To get a sense of what this does, type the following code in your browser console (in an Angular 12 application):

ng.ɵsetProfiler((event, value) => {
  console.log(event, value)
})
// logs
// 3 - { title: 'App' }
// and a ton of other traces

You should see a bunch of traces indicating when the template function of a component runs, when a lifecycle hook executes and when an output handler is evaluated. This profiler is a bit raw of course, but we can imagine that some tooling will leverage this in the future and give us an accurate feedback on how our applications are behaving.

Note that this API is private and experimental, so it might change in the future.

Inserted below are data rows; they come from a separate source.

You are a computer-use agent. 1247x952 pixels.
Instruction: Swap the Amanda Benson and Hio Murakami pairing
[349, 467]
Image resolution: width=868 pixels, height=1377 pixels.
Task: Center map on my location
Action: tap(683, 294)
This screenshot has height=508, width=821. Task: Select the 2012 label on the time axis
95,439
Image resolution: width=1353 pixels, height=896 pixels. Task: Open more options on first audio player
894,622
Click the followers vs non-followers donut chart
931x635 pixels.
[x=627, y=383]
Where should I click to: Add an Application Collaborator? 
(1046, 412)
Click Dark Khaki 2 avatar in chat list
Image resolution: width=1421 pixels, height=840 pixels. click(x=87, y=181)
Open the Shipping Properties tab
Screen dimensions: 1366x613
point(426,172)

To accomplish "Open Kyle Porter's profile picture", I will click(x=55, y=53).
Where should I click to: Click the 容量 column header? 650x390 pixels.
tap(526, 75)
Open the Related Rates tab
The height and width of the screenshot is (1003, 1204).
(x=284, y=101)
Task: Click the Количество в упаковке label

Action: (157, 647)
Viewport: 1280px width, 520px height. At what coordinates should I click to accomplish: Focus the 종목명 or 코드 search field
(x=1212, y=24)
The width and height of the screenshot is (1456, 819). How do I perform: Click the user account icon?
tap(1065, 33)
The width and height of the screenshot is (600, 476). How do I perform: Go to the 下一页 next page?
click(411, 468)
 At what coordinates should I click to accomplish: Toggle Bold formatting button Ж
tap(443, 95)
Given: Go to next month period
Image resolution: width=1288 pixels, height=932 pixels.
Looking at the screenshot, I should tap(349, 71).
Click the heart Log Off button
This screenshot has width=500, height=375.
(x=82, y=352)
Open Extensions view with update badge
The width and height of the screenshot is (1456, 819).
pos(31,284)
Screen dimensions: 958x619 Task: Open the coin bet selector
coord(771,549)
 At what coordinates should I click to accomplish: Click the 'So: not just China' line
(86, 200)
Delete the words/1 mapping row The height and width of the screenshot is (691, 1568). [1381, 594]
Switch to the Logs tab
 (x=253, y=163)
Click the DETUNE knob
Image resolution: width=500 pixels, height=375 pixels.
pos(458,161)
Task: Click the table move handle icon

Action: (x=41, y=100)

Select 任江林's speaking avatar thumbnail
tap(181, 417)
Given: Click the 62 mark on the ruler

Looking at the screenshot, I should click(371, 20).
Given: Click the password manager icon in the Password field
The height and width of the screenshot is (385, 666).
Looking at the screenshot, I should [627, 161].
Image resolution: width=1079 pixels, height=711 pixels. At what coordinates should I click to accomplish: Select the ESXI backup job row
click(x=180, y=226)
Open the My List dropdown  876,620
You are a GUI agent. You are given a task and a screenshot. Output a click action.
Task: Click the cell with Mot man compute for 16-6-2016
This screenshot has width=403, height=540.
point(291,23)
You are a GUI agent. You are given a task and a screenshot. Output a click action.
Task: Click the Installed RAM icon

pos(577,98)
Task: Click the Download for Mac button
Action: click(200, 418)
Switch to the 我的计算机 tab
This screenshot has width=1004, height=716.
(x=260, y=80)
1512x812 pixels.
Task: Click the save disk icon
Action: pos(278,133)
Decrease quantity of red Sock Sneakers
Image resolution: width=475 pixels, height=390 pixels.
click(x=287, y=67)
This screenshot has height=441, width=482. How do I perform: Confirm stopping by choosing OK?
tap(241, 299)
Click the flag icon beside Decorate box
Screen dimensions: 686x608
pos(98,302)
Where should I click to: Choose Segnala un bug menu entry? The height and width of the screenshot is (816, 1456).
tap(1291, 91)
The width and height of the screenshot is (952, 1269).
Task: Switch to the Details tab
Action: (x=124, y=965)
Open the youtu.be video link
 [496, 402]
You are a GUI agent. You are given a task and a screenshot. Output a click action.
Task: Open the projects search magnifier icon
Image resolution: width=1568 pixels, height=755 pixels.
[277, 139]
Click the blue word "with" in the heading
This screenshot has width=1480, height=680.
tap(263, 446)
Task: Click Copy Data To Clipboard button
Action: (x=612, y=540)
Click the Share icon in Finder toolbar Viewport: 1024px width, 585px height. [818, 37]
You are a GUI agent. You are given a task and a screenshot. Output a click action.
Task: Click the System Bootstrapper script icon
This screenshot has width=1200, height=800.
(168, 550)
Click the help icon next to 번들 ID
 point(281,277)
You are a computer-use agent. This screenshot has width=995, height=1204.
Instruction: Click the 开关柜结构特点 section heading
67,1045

Another function has been added on ng as, called getDirectiveMetadata. It is now available along getComponent, getInjector, etc. It allows grabbing the information of a directive or a component directly from the console. Again, this is a bit raw, but will probably be used by tools to analyze a running application. You can test it in your browser console:

const userElement = document.querySelector('app-user');
const userComponent = ng.getComponent(userElement);
const userMetadata = ng.getDirectiveMetadata(userComponent)
console.log(userMetadata);
// logs
// { inputs: { userModel: "userModel" }, outputs: {}, changeDetection: 1, encapsulation: 0 }

Update: Angular DevTools was announced a few days after the v12 release.